Danglard avait réservé une table ronde et il s’y assit avec satisfaction. Ce premier repas à Ordebec, dans un vieux restaurant aux poutres basses, marquait une pause dans ses appréhensions. Zerk les rejoignit à l’heure et leur adressa un léger clignement d’œil pour faire comprendre que tout allait bien dans la maison des bois. Adamsberg avait à nouveau insisté pour qu’Émeri les rejoigne et le capitaine avait finalement accepté.

— Le Pigeon a beaucoup aimé l’idée du pigeon, dit Zerk à Adamsberg à voix basse et naturelle, je les ai laissés en grande conversation. Hellebaud adore quand le Pigeon fait du yo-yo. Quand la bobine se pose au sol, il la picore de toutes ses forces.

— J’ai l’impression qu’Hellebaud s’éloigne de son chemin de nature. On attend le capitaine Émeri. C’est un grand type martial et blond à l’uniforme impeccable. Tu l’appelleras « capitaine ».

— Très bien.

— Il est le descendant du maréchal Davout, un type sous Napoléon qui n’a jamais été vaincu, et il y tient beaucoup. Pas de gaffe là-dessus.

— Ça ne risque pas.

— Ils entrent. Le type brun et gros qui l’accompagne, c’est le brigadier Blériot.

— Je l’appelle brigadier.

— Exactement.

Dès les entrées servies, Zerk commença à manger avant tous les autres, comme Adamsberg avait eu l’habitude naturelle de le faire avant que Danglard ne lui inculque les rudiments du savoir-vivre. Zerk faisait également trop de bruit en mâchant, il faudrait qu’il le lui signale. Il n’avait pas remarqué cela à Paris. Mais dans l’ambiance un peu guindée de ce début de soirée, il avait l’impression qu’on n’entendait que son fils.
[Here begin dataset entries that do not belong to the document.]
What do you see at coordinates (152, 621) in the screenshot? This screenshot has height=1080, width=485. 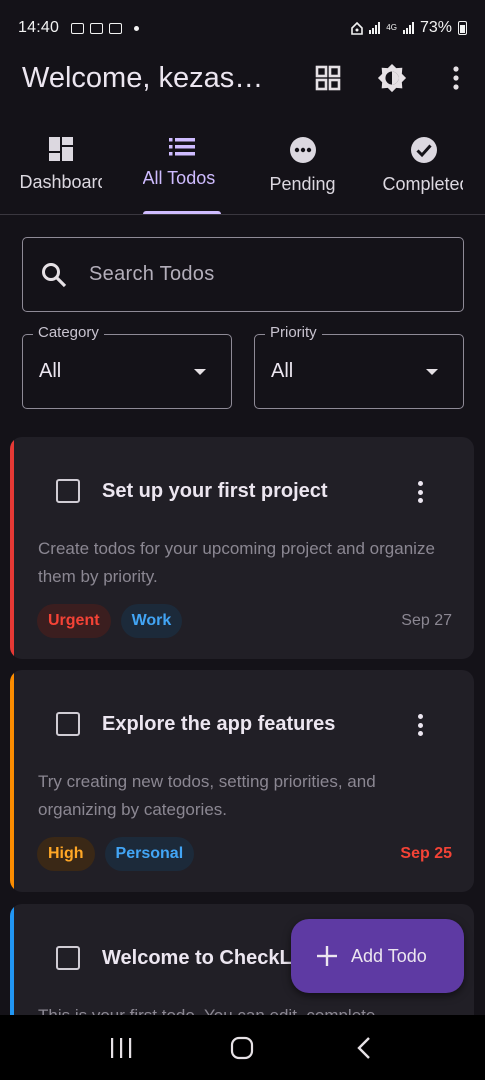 I see `category-badge: Work` at bounding box center [152, 621].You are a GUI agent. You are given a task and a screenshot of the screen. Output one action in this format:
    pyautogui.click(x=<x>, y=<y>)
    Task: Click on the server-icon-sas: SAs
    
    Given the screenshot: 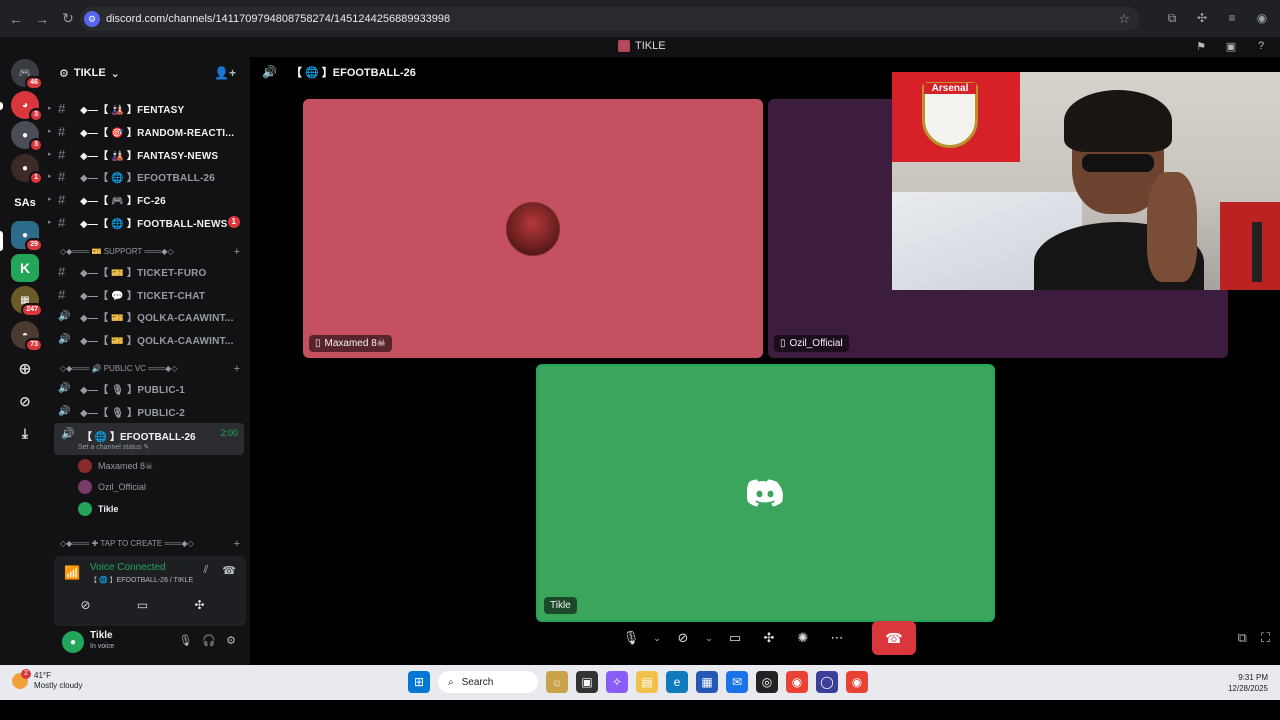 What is the action you would take?
    pyautogui.click(x=25, y=203)
     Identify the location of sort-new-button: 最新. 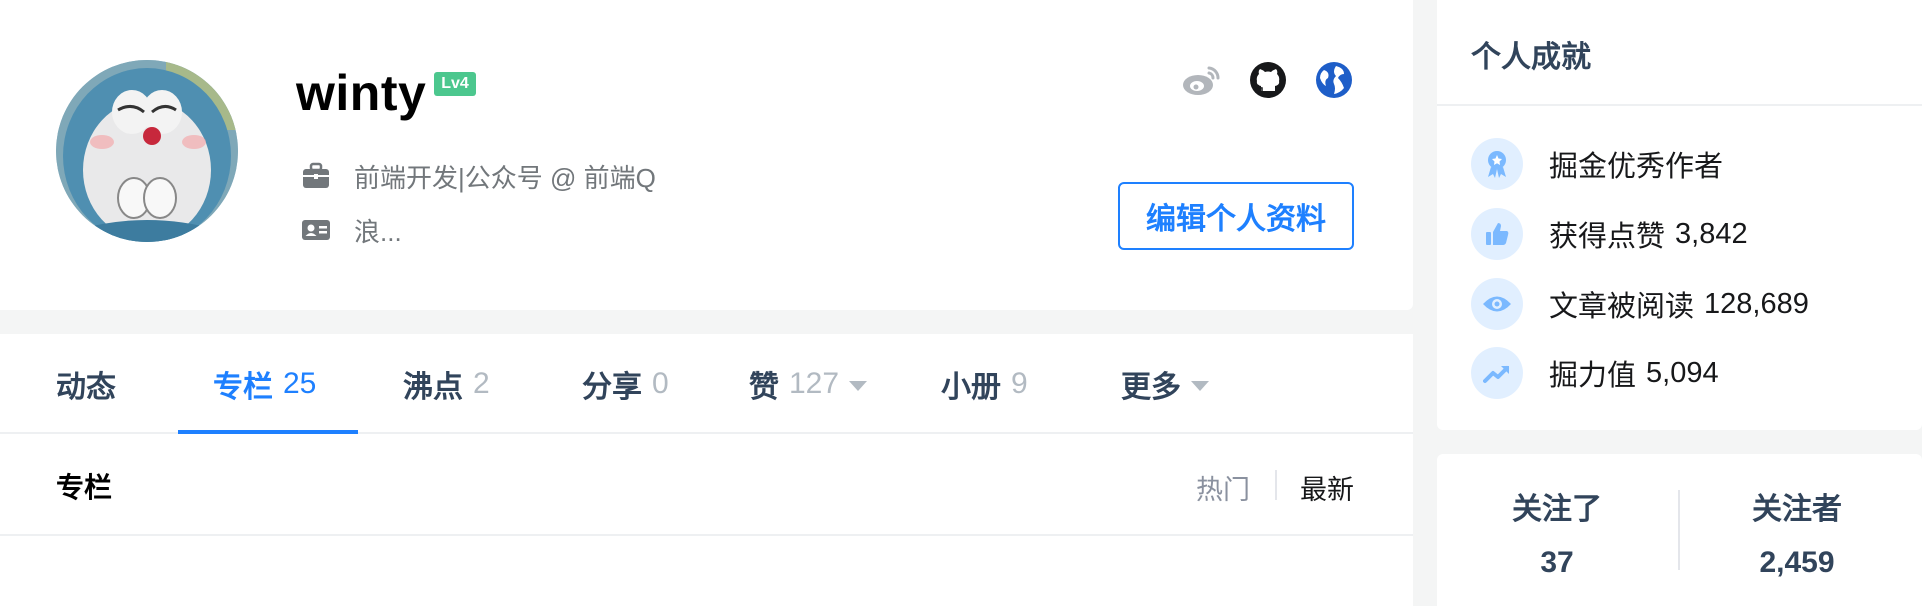
(1327, 488).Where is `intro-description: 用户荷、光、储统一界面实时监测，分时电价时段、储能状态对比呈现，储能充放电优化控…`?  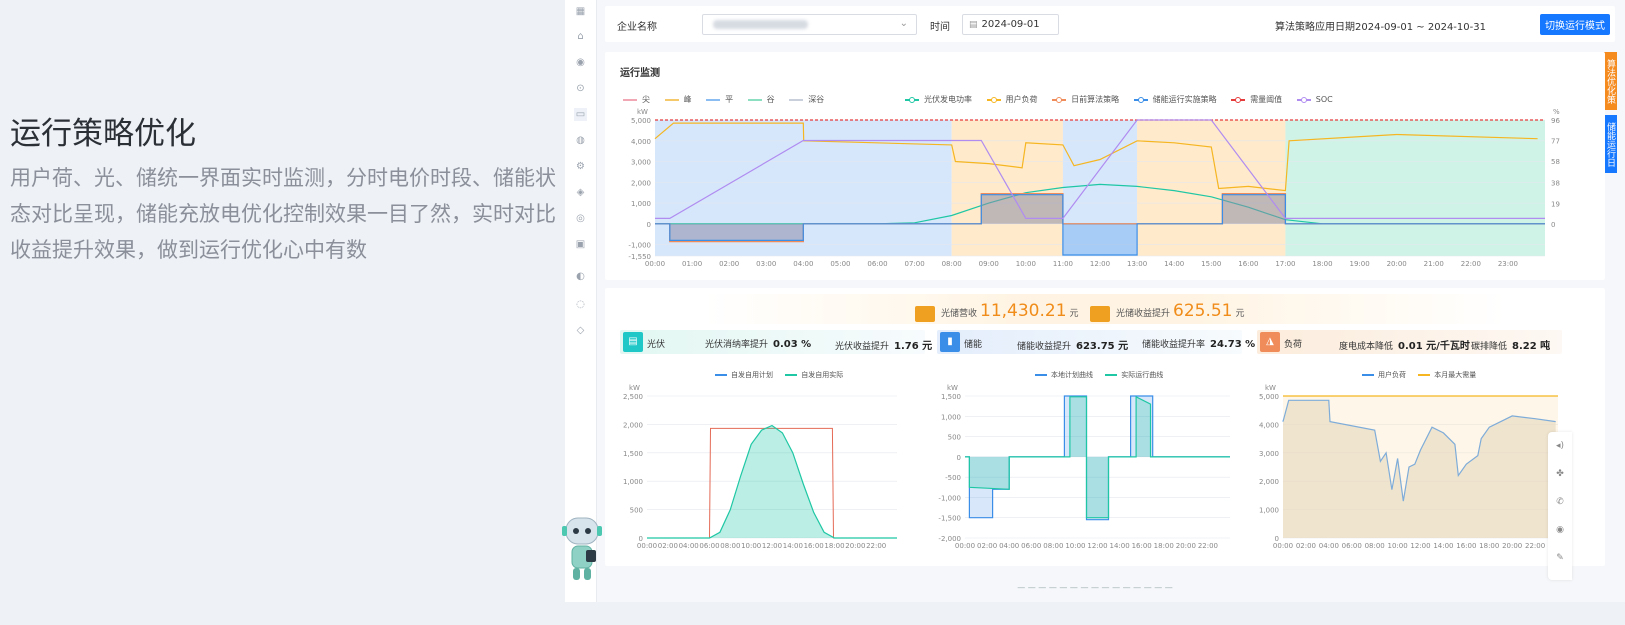
intro-description: 用户荷、光、储统一界面实时监测，分时电价时段、储能状态对比呈现，储能充放电优化控… is located at coordinates (283, 214).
— Comment va Flem ? demanda Adamsberg au brigadier Blériot. Léo a réussi à me parler aujourd’hui. Son chien la préoccupe.

— Parlé ? s’étonna Émeri.

— Oui. Je suis resté presque deux heures auprès d’elle, et elle a parlé. Le médecin, celui qui se nomme plus ou moins Flétan, n’a même pas paru satisfait. Ma méthode n’a pas dû lui plaire.

— Merlan, glissa Danglard.

— Vous avez attendu tout ce temps pour m’en parler ? dit Émeri. Qu’est-ce qu’elle a dit, bon sang ?

— Très peu de choses. Elle a dit bonjour plusieurs fois. Puis « Flem », et « sucre ». C’est tout. Je lui ai assuré que le brigadier donnait un sucre au chien tous les jours.

— Et je le fais, confirma Blériot, bien que je sois contre. Mais Flem se poste devant la boîte à sucre tous les soirs à 6 heures. Il possède l’horloge interne des intoxiqués.

— Tant mieux. Je n’aurais pas aimé mentir à Léo. Dès l’instant où elle parle, dit Adamsberg en se tournant vers Émeri, je crois prudent de placer une surveillance devant sa chambre.